Texte fourni:
- - -

Amis du courrier, bonjour.

Nous voici donc rentré au pays.... Quelle aventure !

J’ai cru comprendre que notre Pelot avait eu des problèmes avec la base... Je n’en suis pas surpris, vous savez, nous les chevaux de Camargue nous avons un sacré instinct pour pressentir les choses ou les événements...
Mais allez donc faire admettre cela à notre grand naïf de poète ...
Heureusement qu’il garde le moral...

Quoi qu’il en soit, nous venons de vivre une aventure formidable et je suis fier d’avoir pu y participer. Je vais essayer de vous donner mon point de vue, bien que, notre vécu ayant été tellement exceptionnel, je crois que j’aurais besoin de beaucoup de recul pour rester objectif.

A Kajaani, nous avons passé des vacances de rêve. Deux adorables jeunes filles à notre dévotion pendant que le pélot était parti préparer la suite du voyage. Je crois bien que j’étais un peu amoureux...
Une région toute en douceur.

Un lac immense, des chemins de rêve et des amis si gentils...
Nous habitons dans une charmante écurie toute en bois, avec litière de sciure de bois toute parfumée, que nos jeunes amies changeraient tous les jours. Beaucoup de monde venait nous voir, nous sommes devenus célèbres.

Nous tournons un film pour la télé, peut-être qu’il sera diffusé en France un de ces jours ...
C’est marrant de jouer les stars ...
Notre pelot lui, prends cela très au sérieux, il dit que c’est très important...
Nous on rigole en douce...

A son retour, il est venu nous réveiller pour nous raconter son voyage. A-t-on idée...
Pour se faire pardonner, il nous à donné une ration supplémentaire de foin et d’avoine...

- - -

Objectif: Pouvez-vous recopier mot pour mot, dans le texte fourni, le passage qui va de « C’est marrant de » jusqu'à « voyage. A-t-on idée... » ? Les données ci-dessous sont indépendantes du texte fourni.

Données enregistrées:
- - -

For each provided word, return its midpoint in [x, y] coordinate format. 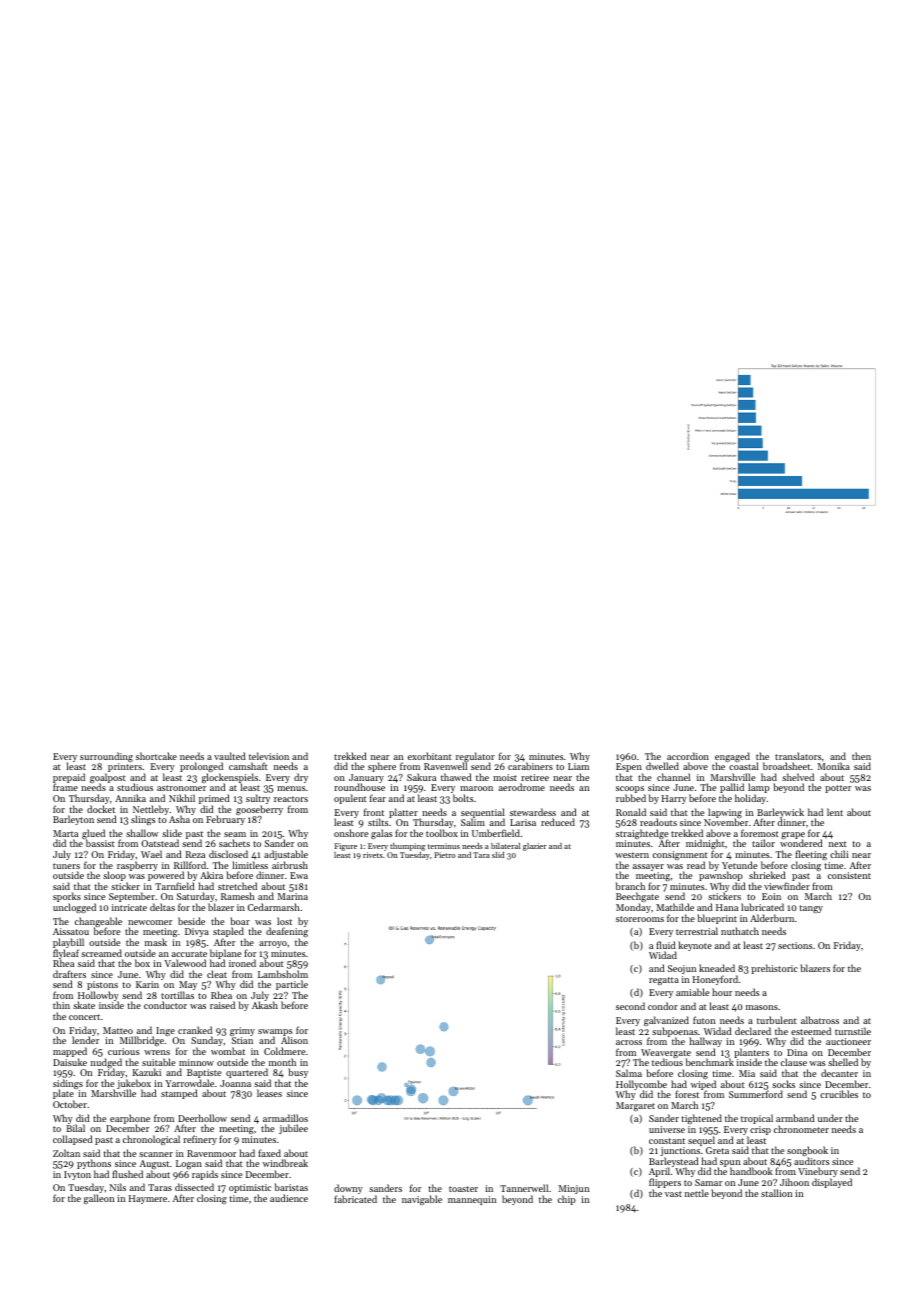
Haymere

- - -

Solution:
C’est marrant de jouer les stars ...
Notre pelot lui, prends cela très au sérieux, il dit que c’est très important...
Nous on rigole en douce...

A son retour, il est venu nous réveiller pour nous raconter son voyage. A-t-on idée...